Some children suffer from this problem of dislocation or poor development of the hip joint on birth.
This may be detected at birth when it is easier to treat generally, or at a later data when the child starts to walk.
The parent may notice that the child’s diapers dont fit well or one of the legs appear shorter than the other.
This is usually more common in female children and in the first born children. Many of these cases occur without any know cause, however some of them may have reasons or group of signs called medically as “syndromes” associated with them .
The treatment for this depends on the extent to which the hip’s ball and socket joint is dislocated and whether one side / both the sides are involved.
Treatment should be started as early as possible.
The child needs to assessed and the dislocation hip should be put back into the socket as sson as possible. This gives the hip the best chance of developing properly.
The child is assessed clinically, x-rays are taken and also ultrasound is done to assess the geometry of the ball and socket joint and it developmental inadequacies.
In children in new born period the reduction of the hip can be accomplished by using Pavlik harness.
Once the child is older, he / she may need aid of anaesthesia to put back / reduce the joint into proper position. To verify whether the joint is in the proper position a procedure called “arthrogram” is done at the same time.

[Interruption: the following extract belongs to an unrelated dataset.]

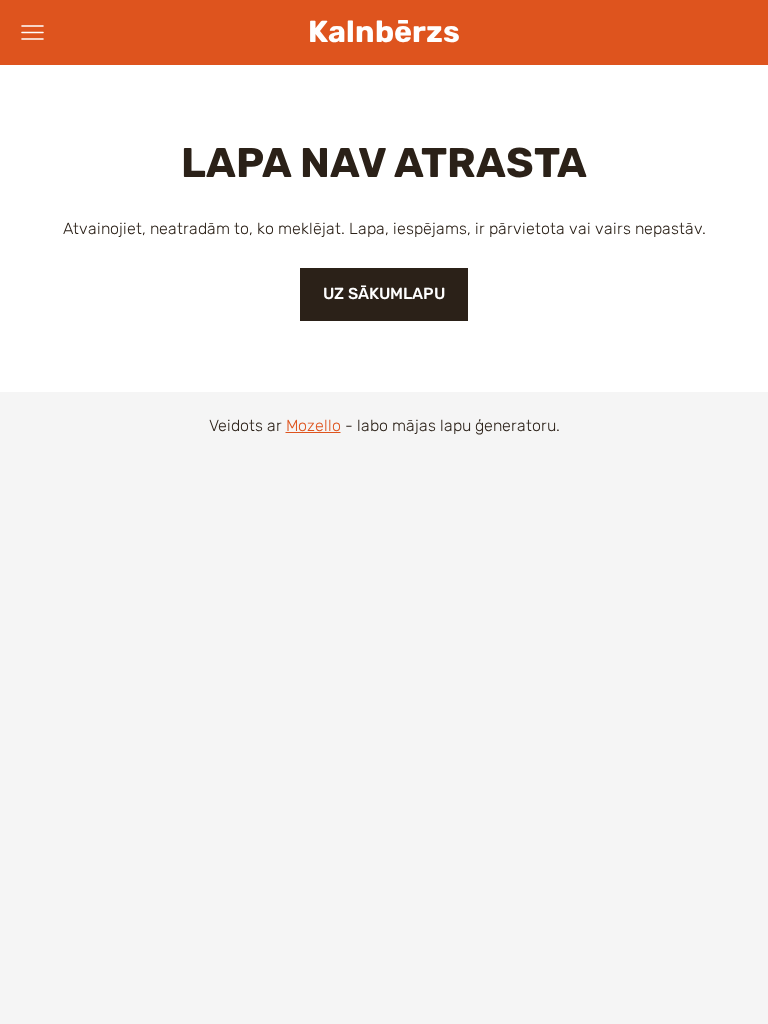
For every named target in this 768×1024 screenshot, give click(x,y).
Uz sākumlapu (384, 293)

Here a dye is injected into the hip joint and this helps to outline the soft cartilage that is otherwise not visible on the x-ray. This is done in the operation theatre while the child is under anaesthesia. After confirming that the joint is reduced, the child is then placed in a plaster from abdomen to the ankle. This plaster is called Hip Spica.

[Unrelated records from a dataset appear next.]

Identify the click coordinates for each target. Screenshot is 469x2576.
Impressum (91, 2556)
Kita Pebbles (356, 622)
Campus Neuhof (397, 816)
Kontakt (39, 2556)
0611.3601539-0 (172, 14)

If a child is old the tissues contract and does not allow the hip to be put in place even under anaesthesia. In such cases, a procedure to reduce the hip called “Open Reduction” is done. This is a surgical procedure where the hip joint is opened and the loose covering of the ball and socket joint is tightened after the ball is reduced back into the socket. In some cases the child will in addition have a condition called acetabular dysplasia. This is like a poor roof cover the the ball resulting in a shallow cup. As a result the ball or the femoral head does not stay inside. It tends to pop out. This may need additional surgical procedure called Pelvic osteotomy. After these operations, the child will need to be in plaster – Hip spica for up to 10 weeks to allow the tissues to heal and the joint to stabilise.